In their new album Screen Violence, their focus on honesty and exploration seems less like a stylistic choice than a means of creative survival. Screen Violence feels, as titles go, not unlike the music it contains: it makes you think simultaneously of the future and the past. It describes both the days of the Video Nasty and the power the screens all around us wield today–especially if we make a living through them.

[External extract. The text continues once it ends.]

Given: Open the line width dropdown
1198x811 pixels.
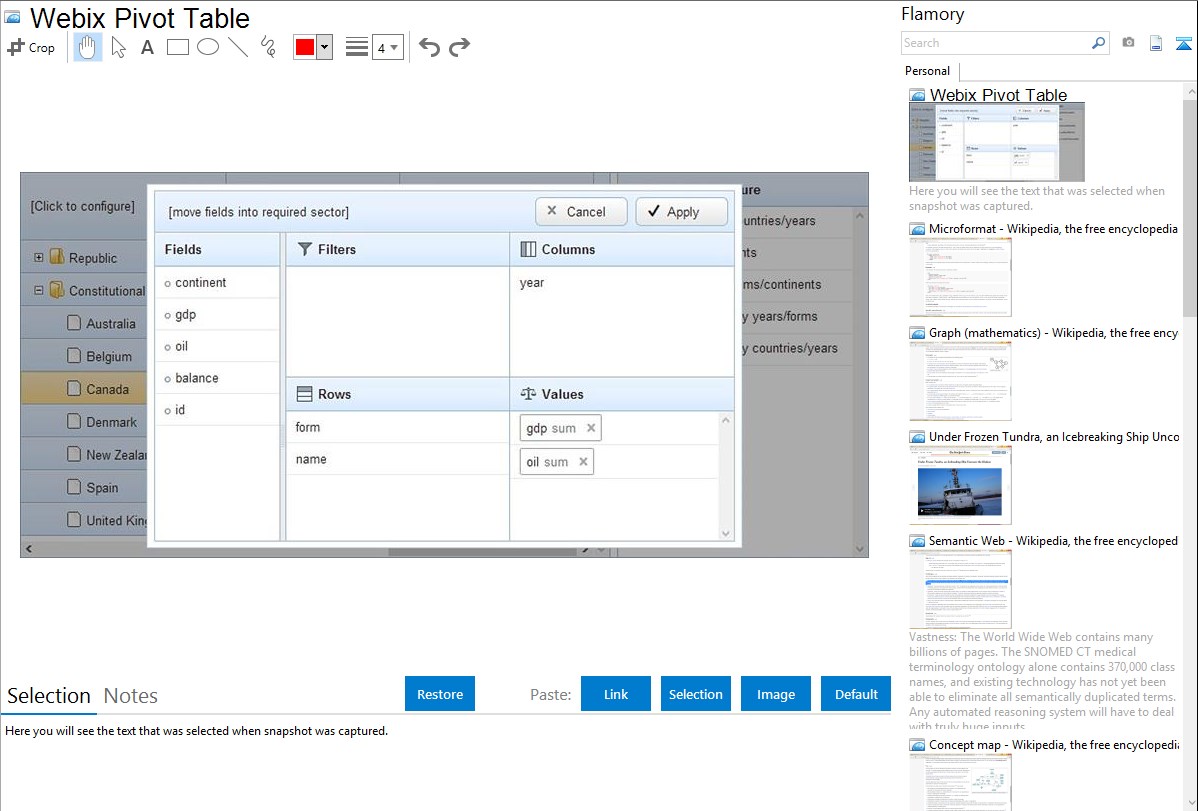Looking at the screenshot, I should [x=388, y=48].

“I think for me it was helpful to go into the process with the idea that I could write something escapist almost,” Mayberry says of the album. “That felt freeing initially, to have concepts and stories to weave your own feelings and experiences through but in the end, all the lyrics were definitely still personal.” While Martin Doherty adds, “To me, the screen aspect was a bit more literal. When we were making the record, it was like half of our lives.” What began as a concept was now a lifeline.

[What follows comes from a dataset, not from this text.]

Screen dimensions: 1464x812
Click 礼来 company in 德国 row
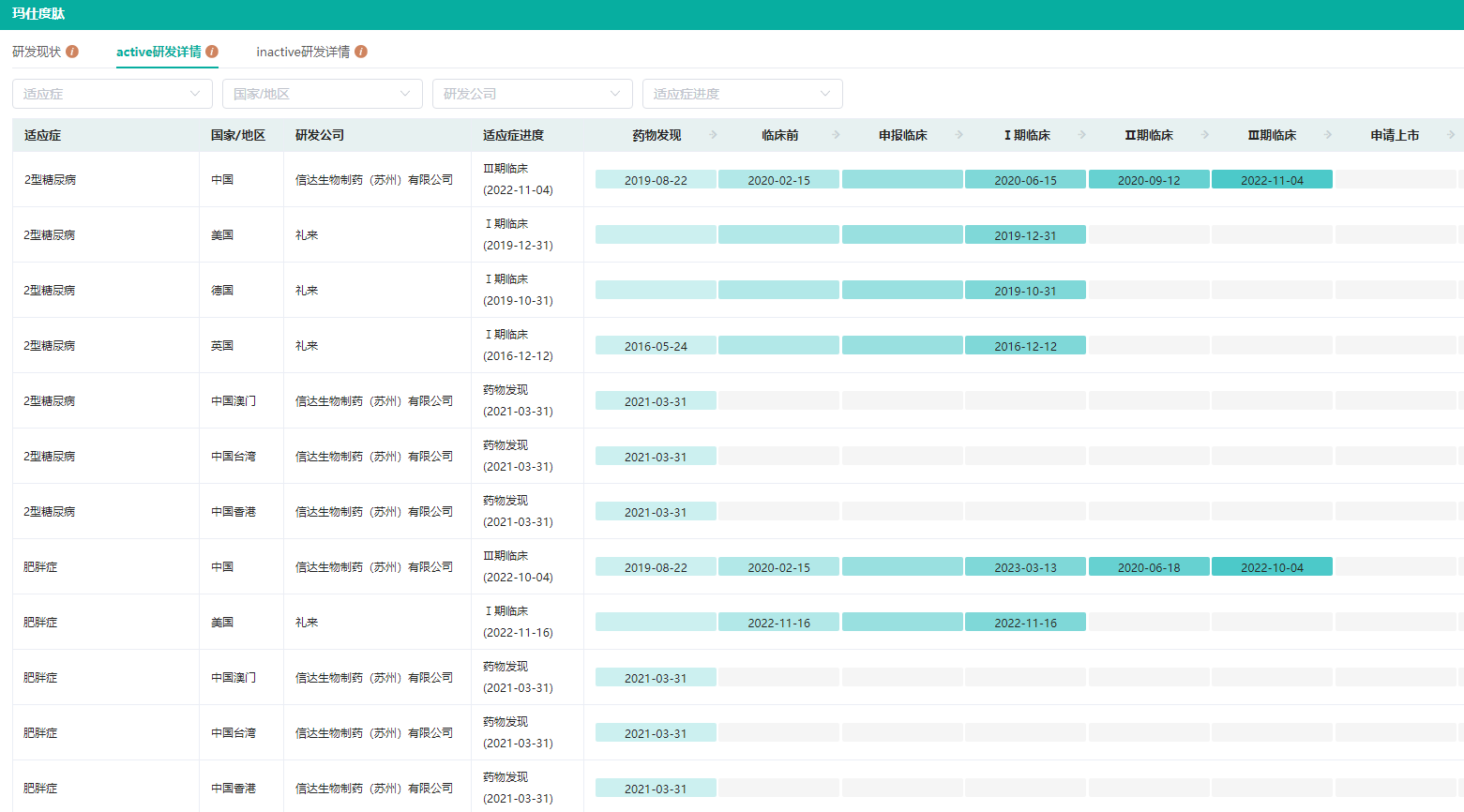(x=307, y=290)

It feels strangely intuitive that much of Screen Violence came together when the bandmates were apart. “Basically everything apart from final vocals and mixing was done totally separately,” says Mayberry. It was a time, she recalls, when “everybody was going down the rabbit hole of ‘What things have I done in my life that I regret?’ Once you’ve done that…everybody’s shown each other their dirty laundry. And then it’s safer for it to be more open and vulnerable.” Or, as Iain Cook puts it: “If something’s got no rough edges, I don’t think it’s particularly appealing.”

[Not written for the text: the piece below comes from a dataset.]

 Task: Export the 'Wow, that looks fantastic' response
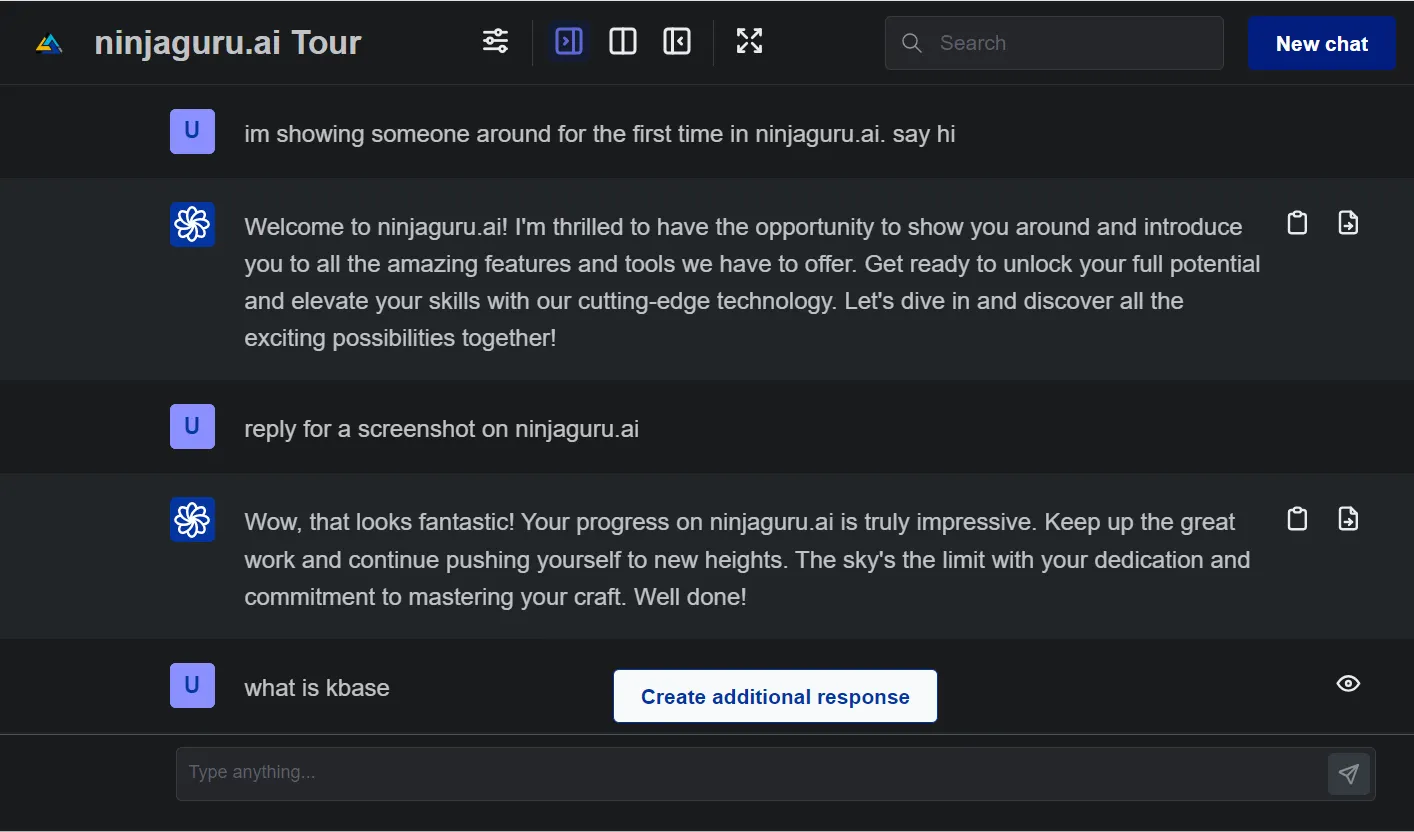point(1348,519)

Mayberry sings in ‘Lullabies’, So televise the great disaster/ We’re better off inside of the screen sometimes. Does this lyric refer to the experience I’m struggling to describe, or does it feel to me like it does? To listen to Lauren Mayberry’s powerful directness in these songs is to grasp hold of the power of that abyssal honesty: hearing someone speak their truth makes it that much harder to hide from your own. “Lauren’s coming to the writing of the lyrics was a maturity and a perspective that we’ve never seen before,” Doherty says. “But I actually think that it’s a deliberately kind of immature album musically… I think we threw out all the rules on this one.”

“The essence of creating is play,” Iain Cook explains. “It’s taking this one thing in your hand and then another thing that’s different and finding a way to make them work together. It’s like a puzzle. It’s playful and it’s fun. If you’re trying to make [an album] something that it isn’t for whatever fucking reason–whether it’s fear or I dunno–then there’s nothing fun about that.”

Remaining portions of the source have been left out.